▸ **ACTIVITY**: Find the line with "Open 'Se time" in the records below. Copy it and every line after it, up to and including the line with "Click the upper".

▸ **DATASET RECORDS**:
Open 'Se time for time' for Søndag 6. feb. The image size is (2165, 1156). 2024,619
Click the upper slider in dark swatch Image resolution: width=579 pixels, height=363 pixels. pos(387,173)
==
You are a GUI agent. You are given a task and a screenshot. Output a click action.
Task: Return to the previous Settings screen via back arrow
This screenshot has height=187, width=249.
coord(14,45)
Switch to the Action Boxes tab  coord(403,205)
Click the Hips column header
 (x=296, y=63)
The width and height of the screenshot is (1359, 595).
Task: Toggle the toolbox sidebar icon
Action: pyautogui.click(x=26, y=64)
---
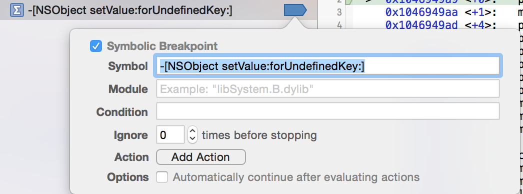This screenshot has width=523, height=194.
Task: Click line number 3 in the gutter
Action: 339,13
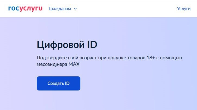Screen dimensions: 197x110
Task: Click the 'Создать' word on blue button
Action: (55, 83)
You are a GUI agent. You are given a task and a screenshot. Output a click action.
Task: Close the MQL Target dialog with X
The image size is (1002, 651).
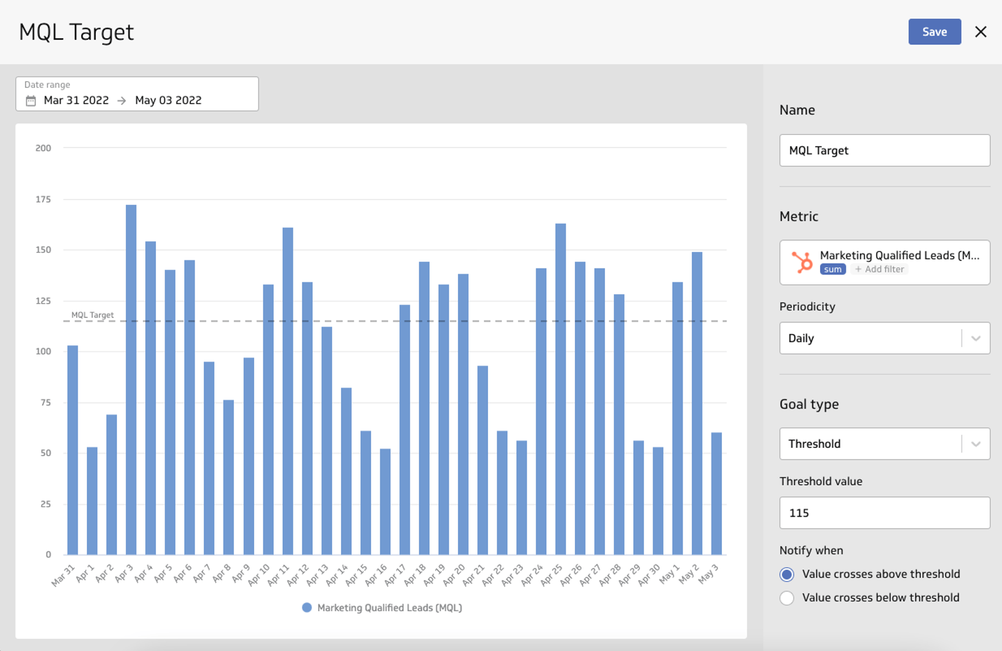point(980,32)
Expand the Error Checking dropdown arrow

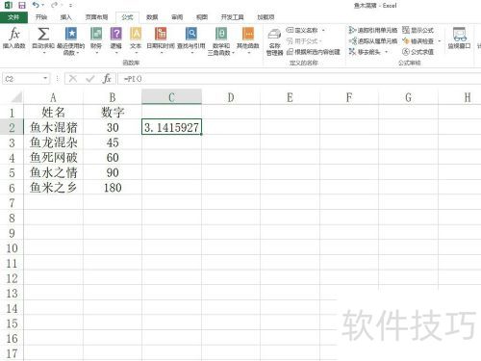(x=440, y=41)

▸ **ANSWER BOX**:
Open 'Se time for time' for Søndag 6. feb. The image size is (2165, 1156). 2024,619
Click the upper slider in dark swatch Image resolution: width=579 pixels, height=363 pixels. pos(387,173)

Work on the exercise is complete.